TESTO PROPOSTO
-*-*-
Al sommo di una scenografica scalinata a doppia rampa, disegnato da Tommaso Scaraviglia alla fine del 1800, in seguito allo sbassamento del piano stradale del corso Marrucino, si erge una larga facciata rivestita in forme barocche nell'ordine inferiore e in laterizio in quello superiore.

Due nicchioni con statue provenienti dalla demolita San Domenico affiancano un elegante portale in pietra con ante riccamente intagliate.

Il rosone del XIV secolo è un originale esempio di arte tardo-gotica.

L'Interno


La prima cappella, partendo da sinistra, lascia intravedere sotto l'esuberante decorazione plastica l'originaria struttura gotica. Ai lati dell'altare Sant'Ambrogio e San Carlo Borromeo , santi patroni della nazione lombarda, di cui una fiorente colonia visse e prosperò in Chieti fino al XVIII secolo. I teleri delle pareti con storia della vita dei santi ricordati rimontano alla seconda metà del seicento e rivelano una ingenua vena narrativa. Sull'altare il busto ligneo di Sant'Antonio da Padova, firmato e datato " G. Colombo 1711 ", ennesima conferma delle magistrali capacità artistiche di questo scultore napoletano dalla vena spigliata e aggraziata a un tempo. La fastosa stuccatura ricorda la scuola lombarda attiva in Abruzzo per ben due secoli.
-*-*-
MATERIALE FORNITO
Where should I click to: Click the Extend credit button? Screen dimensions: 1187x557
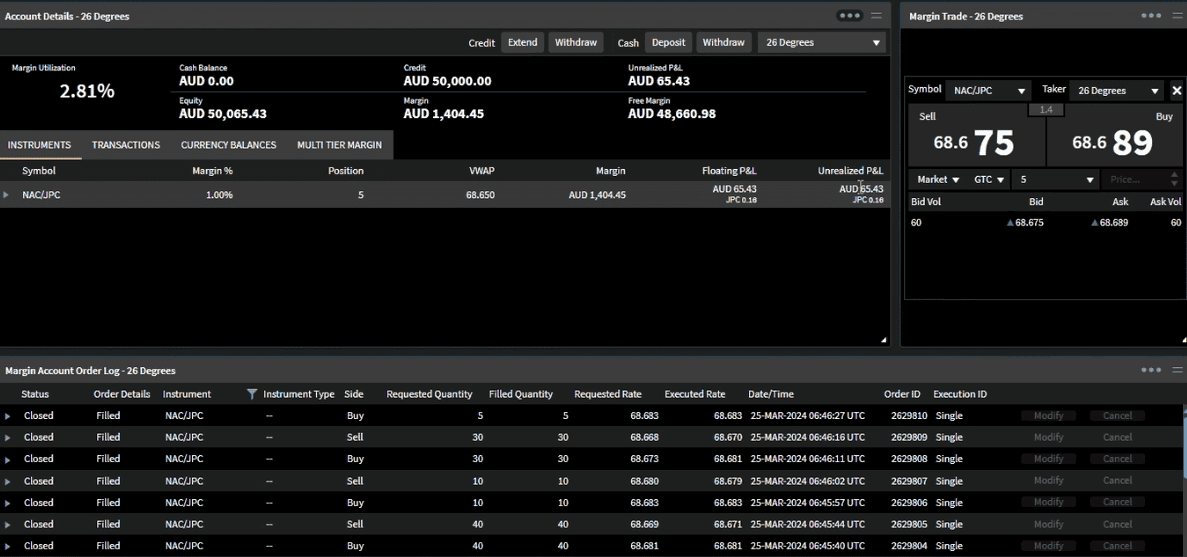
-*-*-
ESERCIZI
1: Rispondete a queste domande sul testo proposto:
(a) Chi disegnò la scalinata a doppia rampa?
(b) A quale secolo risale il rosone?
(c) Con quale nome e quale anno è firmato e datato il busto ligneo di Sant'Antonio da Padova?
2: Trasformate in un elenco puntato il paragrafo del testo proposto che inizia con "La prima cappella, partendo da sinistra", mantenendone le informazioni principali.
3: Trascrivete senza modifiche il tratto del testo proposto che va da "La prima cappella, partendo" fino a "ben due secoli.".
Per rispondere basatevi soltanto sul testo proposto.

SOLUZIONI IN ORDINE
1:
(a) Tommaso Scaraviglia.
(b) Al XIV secolo.
(c) "G. Colombo 1711".

2:
- Sotto la ricca decorazione plastica della prima cappella a sinistra si intravede l'originaria struttura gotica.
- Ai lati dell'altare si trovano Sant'Ambrogio e San Carlo Borromeo, patroni della nazione lombarda, la cui colonia visse e prosperò a Chieti fino al XVIII secolo.
- I teleri alle pareti raccontano la vita di questi santi, risalgono alla seconda metà del Seicento e hanno una vena narrativa ingenua.
- Sull'altare c'è il busto ligneo di Sant'Antonio da Padova, firmato e datato "G. Colombo 1711", opera di uno scultore napoletano.
- La stuccatura richiama la scuola lombarda, attiva in Abruzzo per due secoli.

3:
La prima cappella, partendo da sinistra, lascia intravedere sotto l'esuberante decorazione plastica l'originaria struttura gotica. Ai lati dell'altare Sant'Ambrogio e San Carlo Borromeo , santi patroni della nazione lombarda, di cui una fiorente colonia visse e prosperò in Chieti fino al XVIII secolo. I teleri delle pareti con storia della vita dei santi ricordati rimontano alla seconda metà del seicento e rivelano una ingenua vena narrativa. Sull'altare il busto ligneo di Sant'Antonio da Padova, firmato e datato " G. Colombo 1711 ", ennesima conferma delle magistrali capacità artistiche di questo scultore napoletano dalla vena spigliata e aggraziata a un tempo. La fastosa stuccatura ricorda la scuola lombarda attiva in Abruzzo per ben due secoli.